GIVEN DATA
══════════════════════════════

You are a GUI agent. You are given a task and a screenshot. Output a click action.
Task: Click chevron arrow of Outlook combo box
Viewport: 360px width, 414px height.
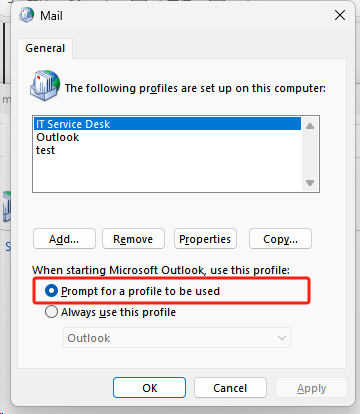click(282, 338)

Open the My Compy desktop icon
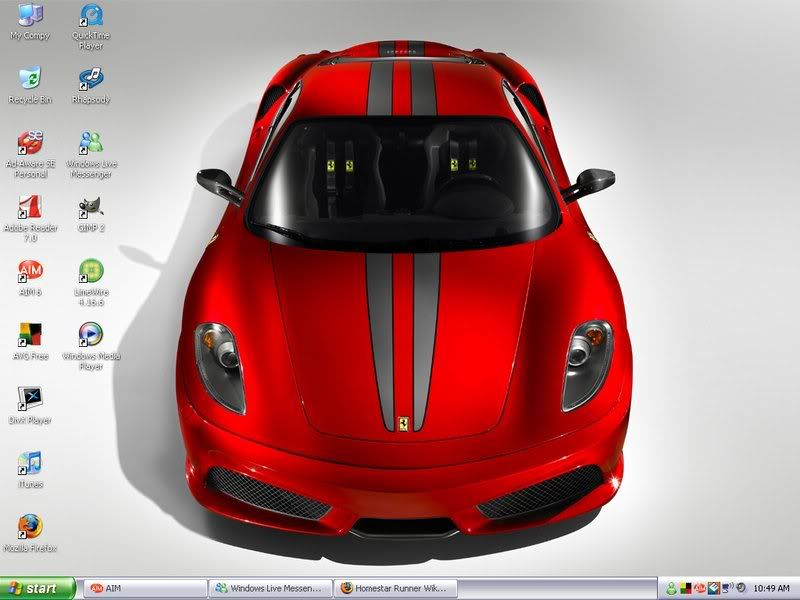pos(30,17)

══════════════════════════════

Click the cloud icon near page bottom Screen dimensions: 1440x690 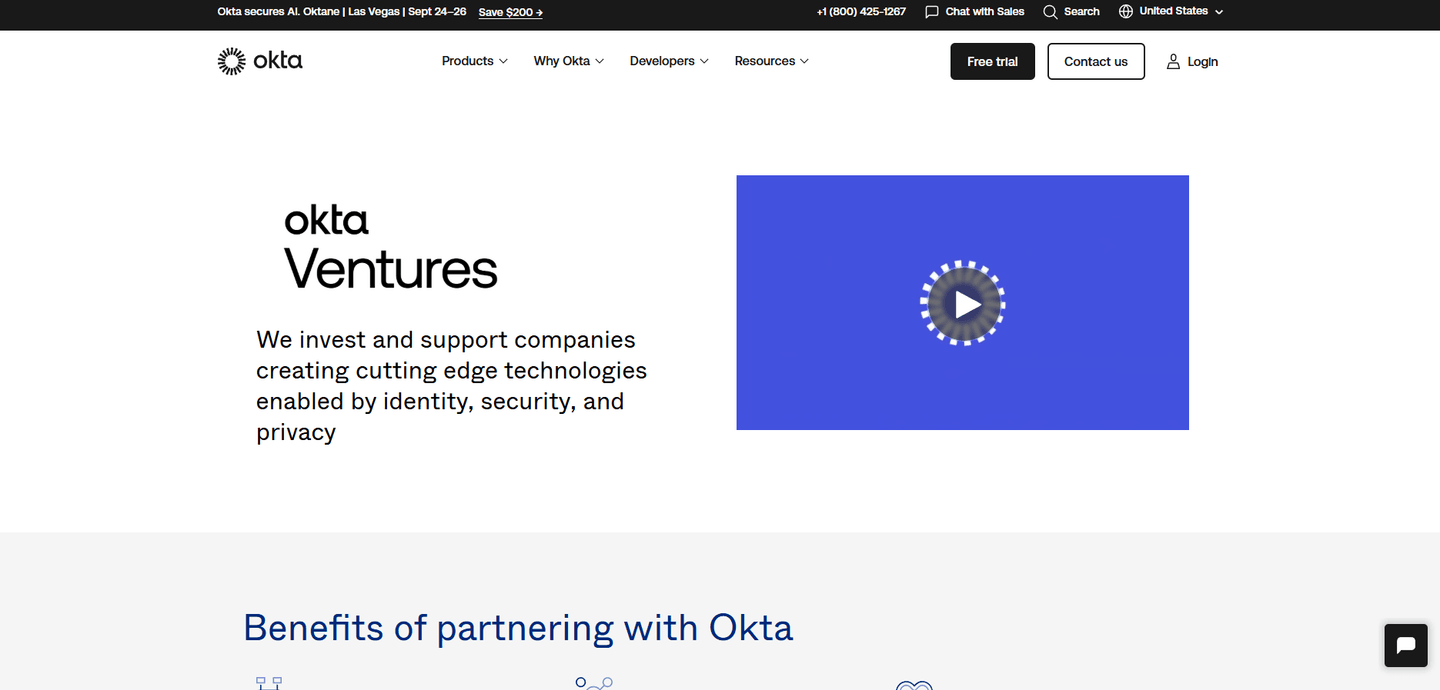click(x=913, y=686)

══════════════════════════════

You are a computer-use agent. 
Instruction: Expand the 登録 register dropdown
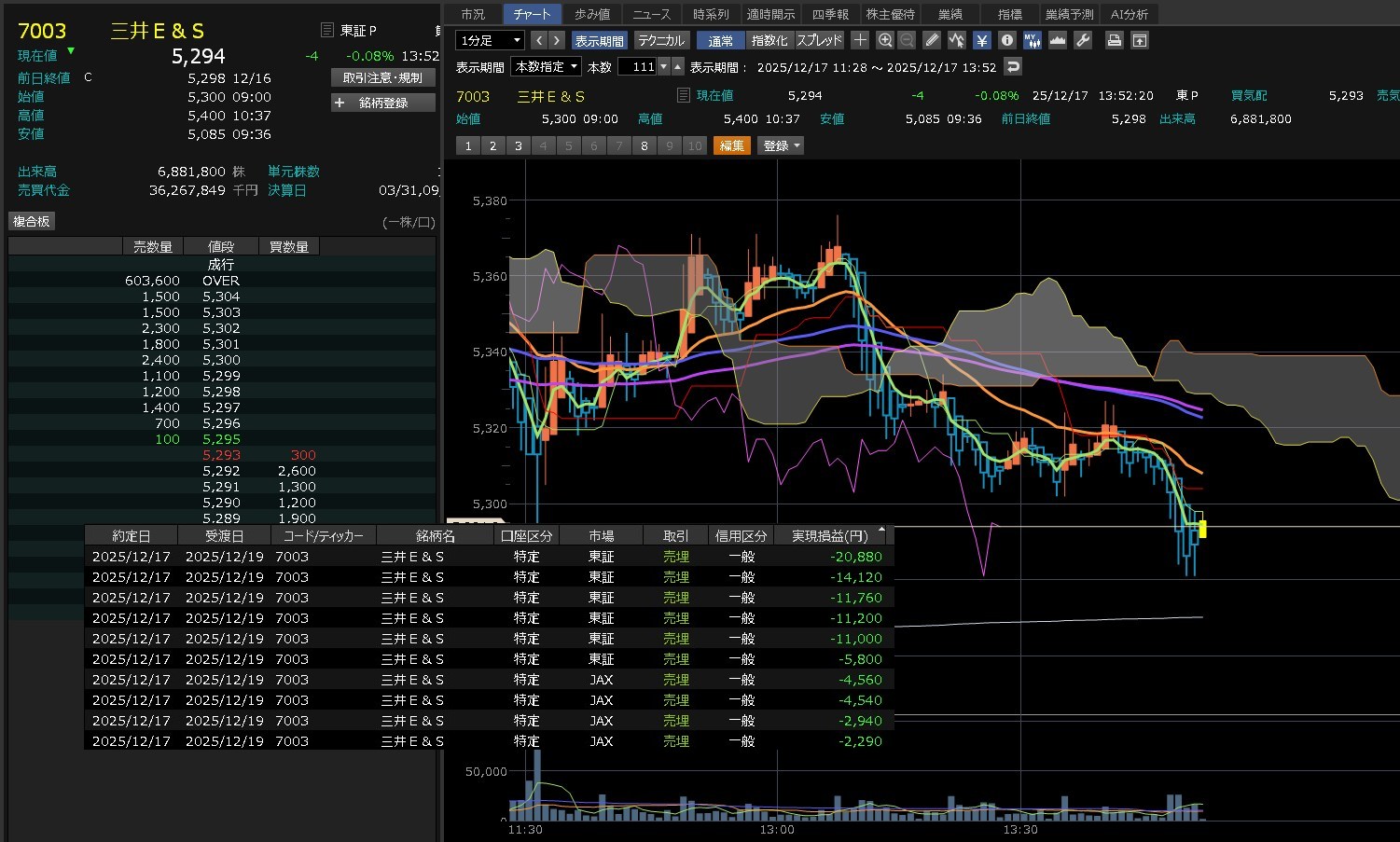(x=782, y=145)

══════════════════════════════

TASK TO COMPLETE
Only the number should be given: the count of lines above that hold the word "agent".

EXERCISE SOLUTION
2